Deepfake detection generalization

With the rapid advancements in face generation and manipulation techniques, many earlier face forgery detection methods (Rossler et al., 2019; Chai et al., 2020; Dong et al., 2023a; Luo et al., 2024) struggle to handle previously unseen manipulations and datasets effectively. Moe-FFD (Kong et al., 2024b) introduces a mixture of experts model that improves face forgery detection efficiency and adaptability while reducing parameters. The task of deep forgery detection is deeply related to the generalization problem. The domain of image forgery detection has seen the development of innovative solutions from various approaches, including data augmentation (Shiohara & Yamasaki, 2022), frequency clues (Gu et al., 2022; Liu et al., 2021; Qian et al., 2020), ID information (Dong et al., 2023b), disentanglement learning (Yan et al., 2023), specifically designed networks (Zhao et al., 2021a) and 3D decomposition (Zhu et al., 2021). Video forgery detection efforts are focused on the temporal inconsistency (Wang et al., 2023b), eye blinking (Li, Chang & Lyu, 2018), and optical flow (Amerini et al., 2019).

Materials and Methods

Code repository

To promote transparency and reproducibility in research, we have made the source code of the methods described in this paper publicly available for academic research and practical reference.

The code is available on GitHub at: https://github.com/13864084796/GFADE and can also be accessed online via: https://doi.org/10.5281/zenodo.15104245.

MixStyle

Deepfake detection often faces challenges due to significant variations in visual conditions, such as differences in lighting, backgrounds, and textures across datasets. With limited datasets, models are prone to overfitting, especially when they incorrectly generalize domain-specific information from a particular dataset as class-specific features. This leads to challenges when handling cross-domain datasets, as variations in lighting, backgrounds, textures, and even differences in capturing devices and storage mediums can introduce noise. These changes can cause the model to overfit specific dataset characteristics, limiting its generalizability to unseen data. To address this issue, our study employs MixStyle (Zhou et al., 2021a), a statistical mixing technique that enhances the model’s robustness by introducing a broader range of visual conditions during training.
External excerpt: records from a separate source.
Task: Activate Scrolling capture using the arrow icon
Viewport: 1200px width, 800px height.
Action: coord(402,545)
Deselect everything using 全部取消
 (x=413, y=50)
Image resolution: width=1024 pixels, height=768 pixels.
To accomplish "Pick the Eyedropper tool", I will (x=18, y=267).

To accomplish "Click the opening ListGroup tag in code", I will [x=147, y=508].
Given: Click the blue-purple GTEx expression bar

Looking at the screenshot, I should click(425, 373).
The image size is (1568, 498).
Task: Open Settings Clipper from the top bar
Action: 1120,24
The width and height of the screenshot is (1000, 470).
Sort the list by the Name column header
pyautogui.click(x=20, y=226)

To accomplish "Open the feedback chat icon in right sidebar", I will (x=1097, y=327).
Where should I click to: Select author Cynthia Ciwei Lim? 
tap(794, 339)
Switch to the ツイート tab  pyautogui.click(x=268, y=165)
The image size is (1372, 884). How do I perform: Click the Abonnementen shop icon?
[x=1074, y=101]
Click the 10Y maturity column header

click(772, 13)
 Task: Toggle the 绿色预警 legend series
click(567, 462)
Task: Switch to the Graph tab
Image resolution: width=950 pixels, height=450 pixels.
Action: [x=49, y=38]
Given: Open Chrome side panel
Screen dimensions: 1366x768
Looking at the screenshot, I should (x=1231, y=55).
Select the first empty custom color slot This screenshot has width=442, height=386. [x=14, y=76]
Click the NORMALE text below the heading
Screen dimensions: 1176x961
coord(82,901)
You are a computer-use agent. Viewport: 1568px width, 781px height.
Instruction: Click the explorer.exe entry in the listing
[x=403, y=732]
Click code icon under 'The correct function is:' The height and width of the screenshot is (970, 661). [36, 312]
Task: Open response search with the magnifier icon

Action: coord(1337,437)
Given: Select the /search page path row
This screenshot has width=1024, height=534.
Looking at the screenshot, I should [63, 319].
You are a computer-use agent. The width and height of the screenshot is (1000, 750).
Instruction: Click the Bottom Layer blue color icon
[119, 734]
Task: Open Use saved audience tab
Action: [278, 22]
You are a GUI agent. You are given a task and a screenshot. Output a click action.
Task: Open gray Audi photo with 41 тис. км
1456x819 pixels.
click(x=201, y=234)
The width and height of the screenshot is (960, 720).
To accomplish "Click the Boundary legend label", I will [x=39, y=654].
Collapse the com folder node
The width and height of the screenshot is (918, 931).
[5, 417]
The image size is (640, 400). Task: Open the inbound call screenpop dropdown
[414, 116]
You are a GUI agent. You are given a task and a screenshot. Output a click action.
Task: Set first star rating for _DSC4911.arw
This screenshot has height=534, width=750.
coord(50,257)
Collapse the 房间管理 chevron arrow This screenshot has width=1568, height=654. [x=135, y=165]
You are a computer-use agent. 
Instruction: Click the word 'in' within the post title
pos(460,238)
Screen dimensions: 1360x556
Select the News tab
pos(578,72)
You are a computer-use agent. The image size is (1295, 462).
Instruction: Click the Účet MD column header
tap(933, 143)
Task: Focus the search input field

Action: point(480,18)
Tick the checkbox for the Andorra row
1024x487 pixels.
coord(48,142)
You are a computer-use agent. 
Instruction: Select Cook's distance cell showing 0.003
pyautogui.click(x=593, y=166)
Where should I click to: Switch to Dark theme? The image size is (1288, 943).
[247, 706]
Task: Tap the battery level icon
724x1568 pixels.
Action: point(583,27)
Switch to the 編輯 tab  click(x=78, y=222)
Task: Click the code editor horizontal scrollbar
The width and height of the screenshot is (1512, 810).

Unlike forgery style mixing methods (Kong et al., 2024a), which operate at the forgery domain level, our MixStyle method introduces a novel approach by performing style mixing at the instance level through randomly pairing samples within the batch.This approach more precisely enhances style diversity, enabling the model not only to learn variations among different forgery styles but also to capture feature differences between real and forged samples. MixStyle is lightweight, model-agnostic, and can be seamlessly integrated into both convolutional neural network (CNN) and Transformer architectures. By disentangling style variations from core forgery features, MixStyle allows the model to focus on the intrinsic manipulation traces of deepfake content, reducing overfitting to dataset-specific styles and improving generalization to unseen forgery samples.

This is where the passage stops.